The parent holding of Singapore Airlines said Air India was in a large part responsible for the 57.4% year-to-year drop in net profit to SGD1.2 billion Singaporean dollars (USD921 million). This included both the absence of the one-off net gain recognised during the 2024 Air India-Vistara merger, which added SGD1.1 billion (USD860 million) to last year’s results, and the full-year consolidation of Air India’s losses.
Air India reportedly approached Tata Sons and Singapore Airlines for additional funding after a loss of INR220 billion Indian rupees (USD2.4 billion) during financial year 2025, which ended March 2025. Losses reportedly worsened the following financial year, with the carrier posting a net deficit of about SGD3.8 billion (USD3 billion).
The Indian flag carrier endured severe operational disruptions in 2025, including the closure of Pakistani airspace to its overflights in April, a fatal B787 crash in June, and restrictions linked to the Iran conflict.

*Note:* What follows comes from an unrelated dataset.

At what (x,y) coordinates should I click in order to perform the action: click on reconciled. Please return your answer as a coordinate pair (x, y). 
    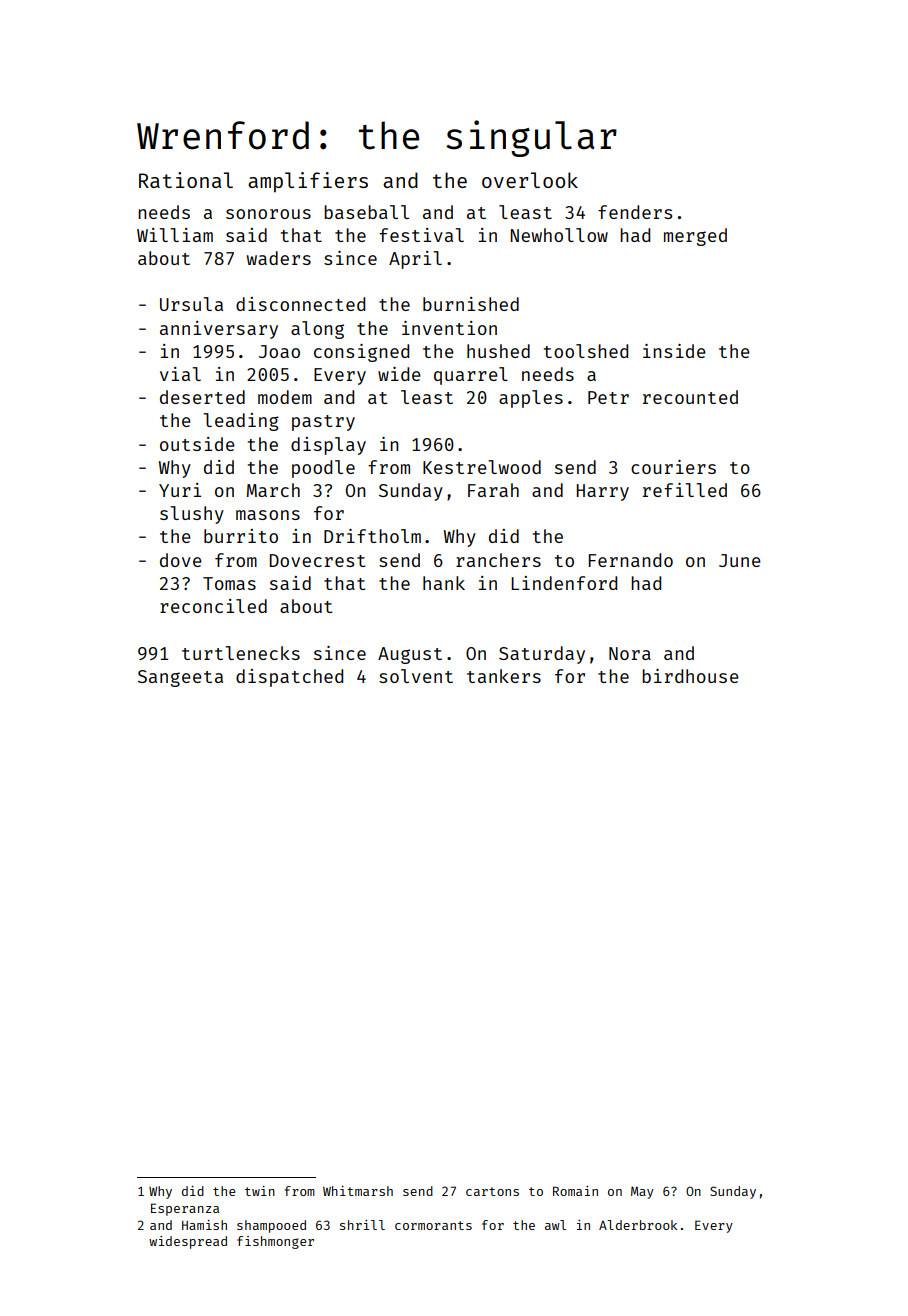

To curb losses, Air India plans to cancel 27% of its international flights, or nearly 150 weekly services, between June and August 2026. The airline said the cuts aim to “improve network stability and reduce last-minute inconvenience to passengers.”
To assist with the turnaround, Singapore Airlines seconded Basil Kwauk as chief operations officer and Jeremy Yew as engineering and maintenance head to Air India. ch-aviation previously reported the placement of then-unnamed Singapore Airlines executives at the carrier to bolster its performance.
Goh declined to comment on possible future capital injections, noting the transformation process would be a “long game” with no “shortcuts.”